Bone is constantly remodeled. Some of bone’s regenerative processes are regulated by hormones of the sympathetic nervous system, neurons of which extend into the bone marrow and the strong outer shell of bones, called cortical tissue. Hormones secreted by these neurons release cytokines that control the trafficking of cells generated in the bone marrow and the levels of osteoclasts and osteoblasts, which are involved in bone remodeling. The researchers found that changes in the bone microenvironment due to stress, which can increase cytokine levels , allowed metastatic breast cancer cells to colonize the bone more easily.

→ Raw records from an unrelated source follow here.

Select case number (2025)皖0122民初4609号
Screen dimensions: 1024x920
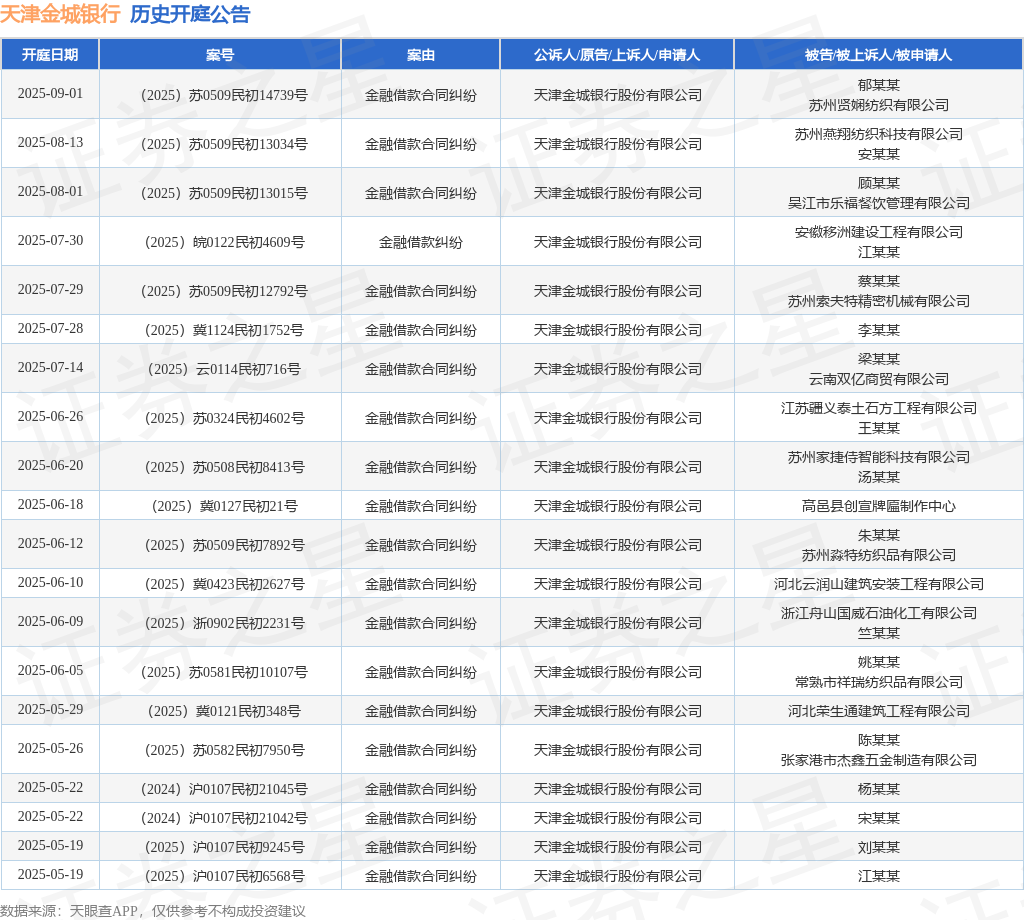220,242
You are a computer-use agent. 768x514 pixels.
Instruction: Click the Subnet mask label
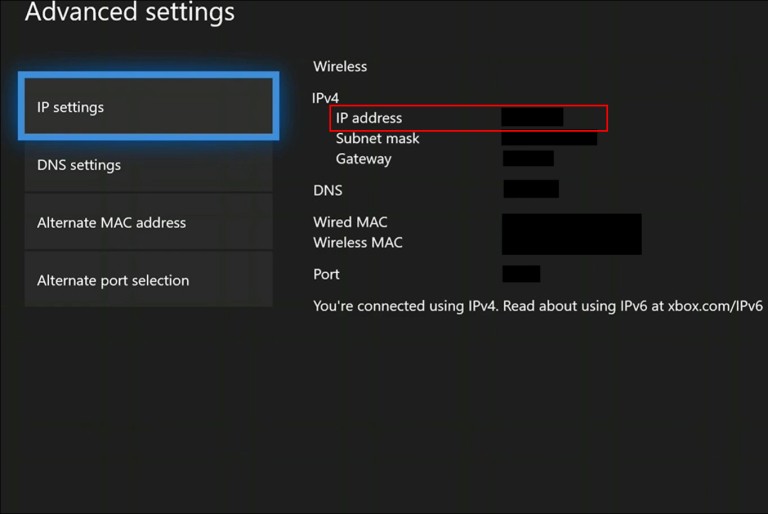(377, 139)
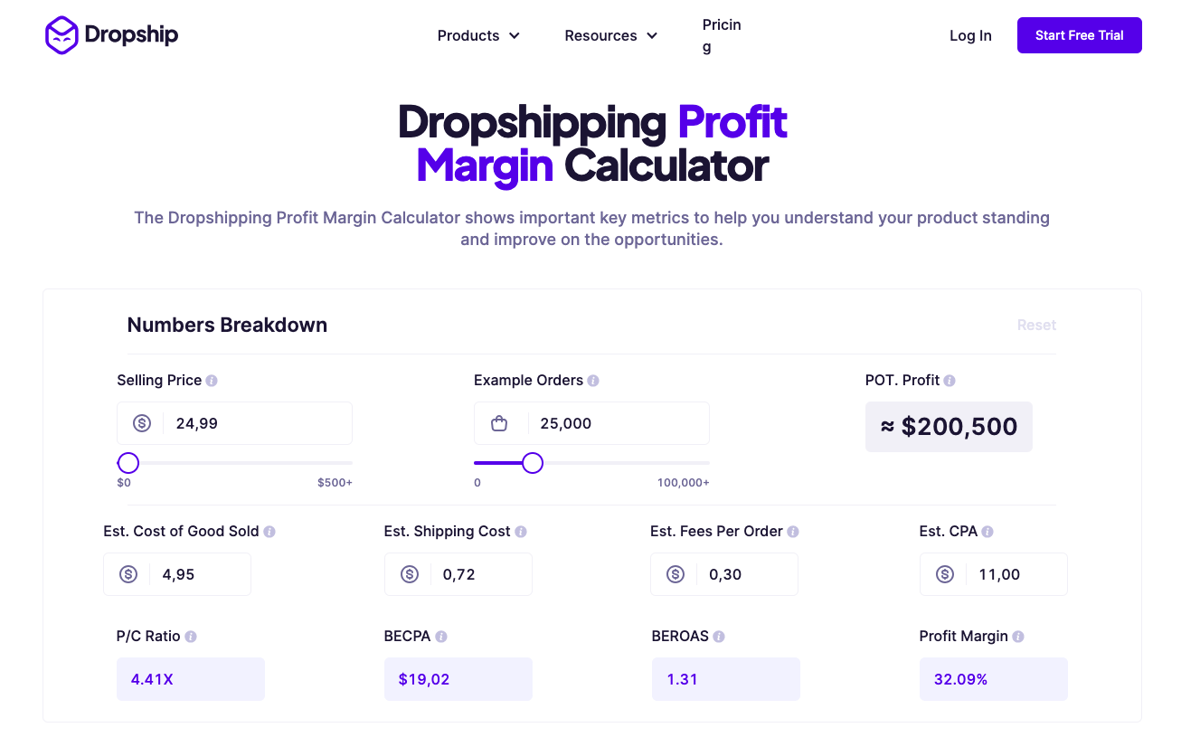Click the Est. CPA input field
The image size is (1200, 737).
pyautogui.click(x=993, y=574)
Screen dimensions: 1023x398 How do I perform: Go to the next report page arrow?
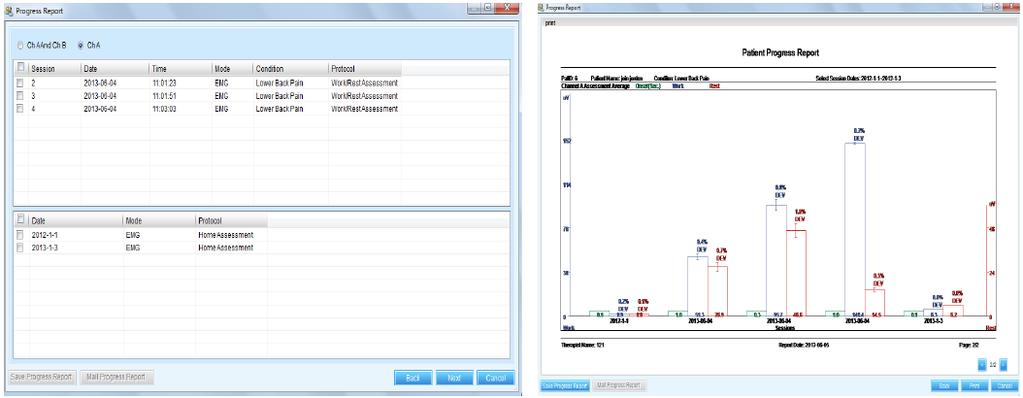[1003, 365]
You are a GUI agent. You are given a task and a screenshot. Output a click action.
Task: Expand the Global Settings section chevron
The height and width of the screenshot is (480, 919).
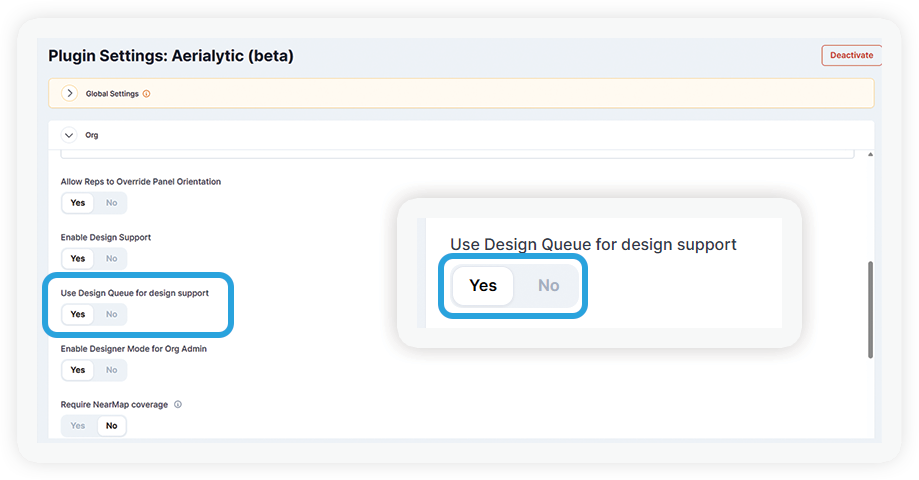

By introducing tagged human breast cancer cells to the blood of mice, the researcher were able to watch as the cells proliferated the bone when the sympathetic nervous system was activated, either by stressing the mice or using a drug that mimics stress. Colonization of metastatic cancer cells in the bone marrow was aided by the activity the cytokine RANKL, which promotes bone resorption. Removing the receptor for RANKL in cancer cells blocked this migration in the mice.

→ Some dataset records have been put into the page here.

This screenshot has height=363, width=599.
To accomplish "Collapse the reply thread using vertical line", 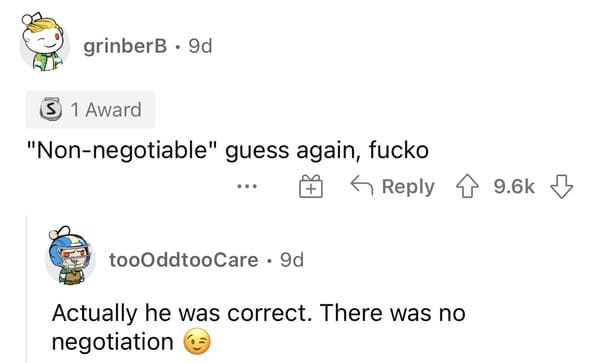I will 27,289.
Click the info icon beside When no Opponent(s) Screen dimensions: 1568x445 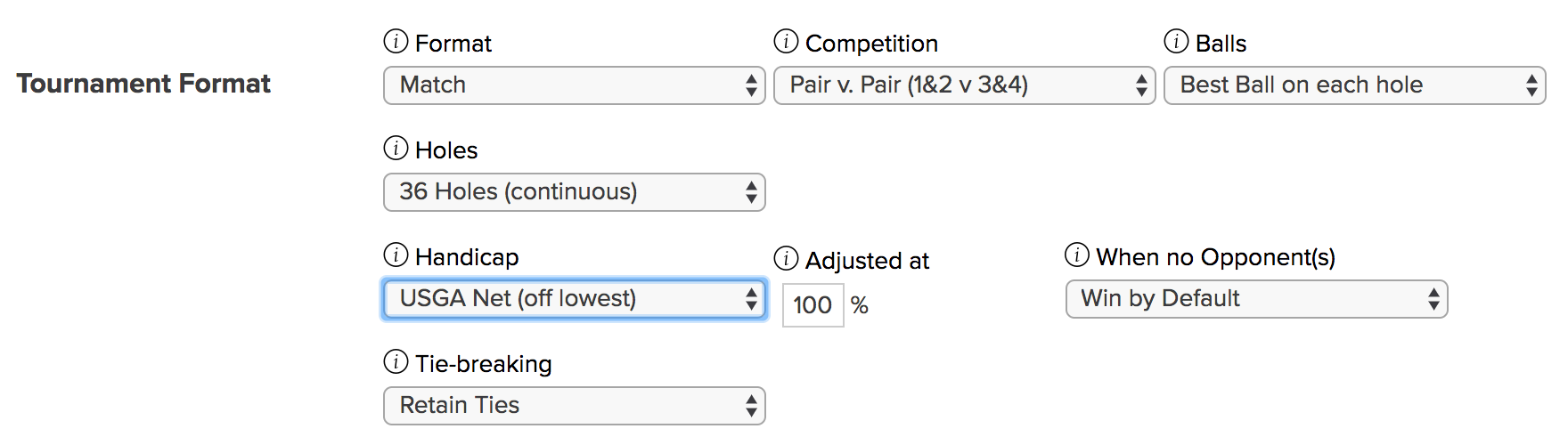tap(1077, 255)
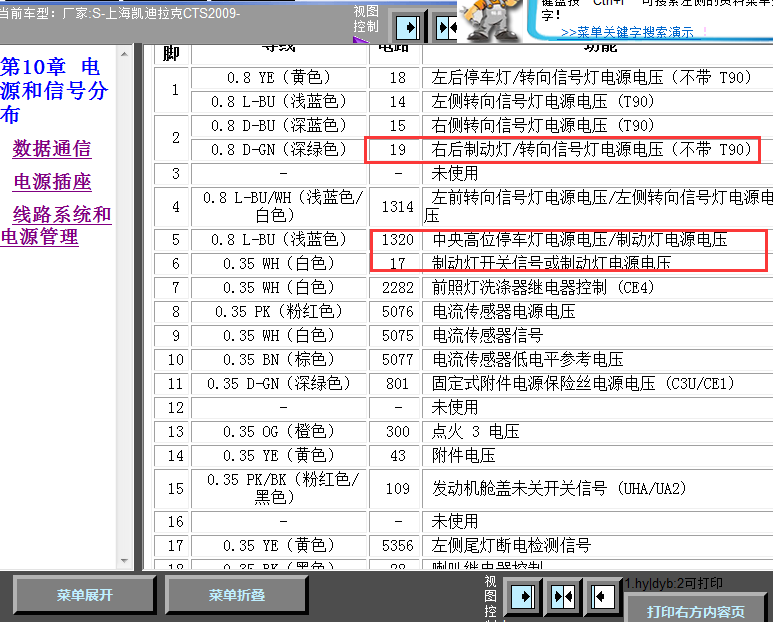The width and height of the screenshot is (773, 622).
Task: Open the 电源插座 section link
Action: coord(52,182)
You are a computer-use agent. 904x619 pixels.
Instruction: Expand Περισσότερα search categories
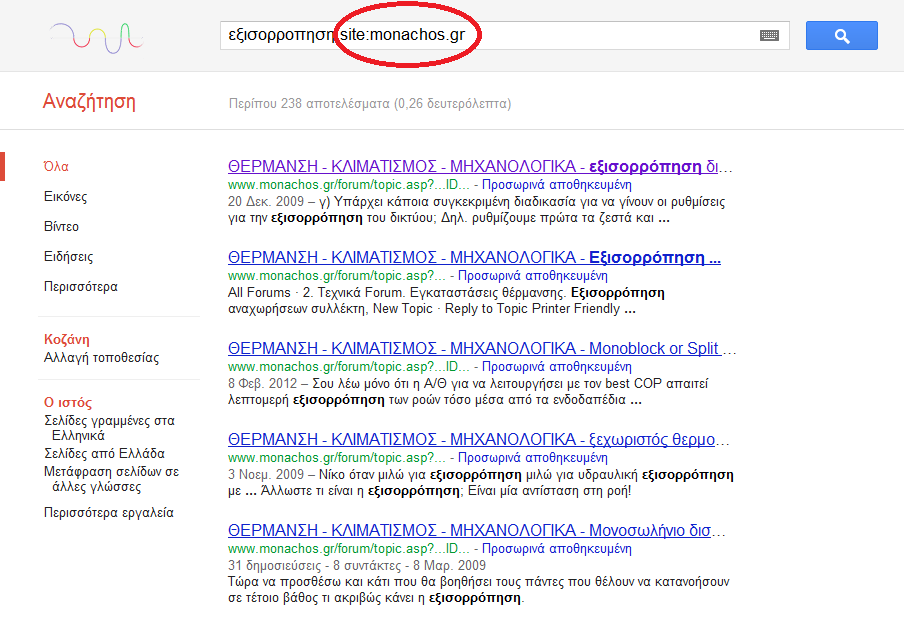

"An increase in RANKL in the bone marrow environment promotes the migration of breast cancer cells towards ostebloasts," said study co-author Florent Elefteriou of Claude-Bernard University, France.
An antibody against this cytokine might then prevent the metastasis of cancer cells to bone, and in fact a drug (Denosumab) is already on the market which does this, and is currently used to prevent bone fracture. However, it is a very potent drug than inhibits the activity of osteoclasts, bone–resorpting cells, effectively freezing the bone remodelling process and increasing bone density. Another possibility is using a beta-blocker like propranolol to block the ß2 adrenergic receptor that binds to RANKL. Testing propranolol in the current study, the authors found that it significantly decreased the number of lesions and tumors observed in mice injected with human breast cancer cells.

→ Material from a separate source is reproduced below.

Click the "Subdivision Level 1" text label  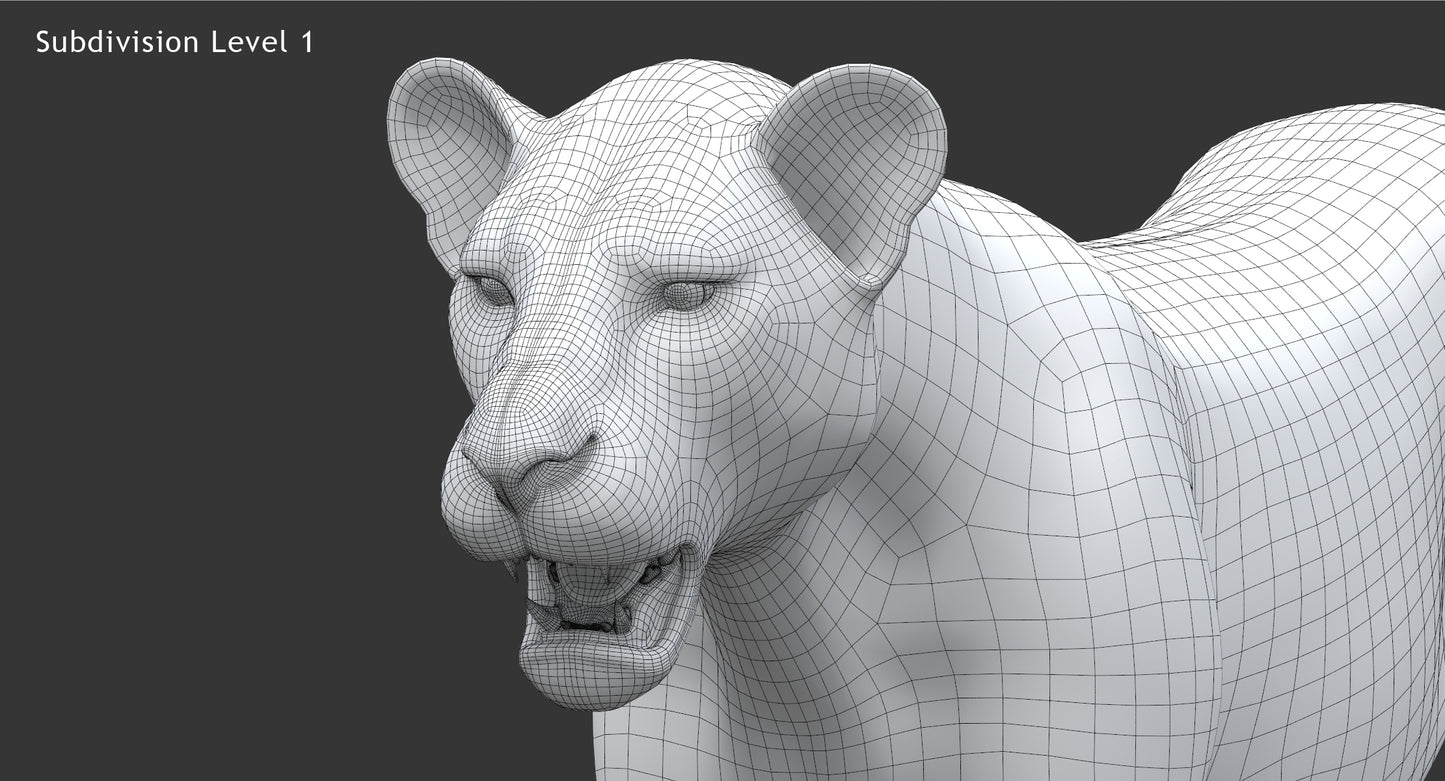(174, 42)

However, while the study suggests two new drug routes to preventing the metastasis of breast cancer cells to bone, Elefteriou stresses the important implications for assuring breast cancer patients get the mental health care they need to stave off depression.
"We have a pharmacological approach, but I think we need strategies for reducing stress," said Elefteriou. "I know it's difficult when you have been diagnosed with cancer, but that may be another way to decrease sympathetic activation and avoid these stimulatory effects on metastasis to bone."
J. Campbell et al., "Stimulation of host bone marrow stromal cells by sympathetic nerves promotes breast cancer bone metastasis in mice," PLoS Biology, 10: e1001363, 2012.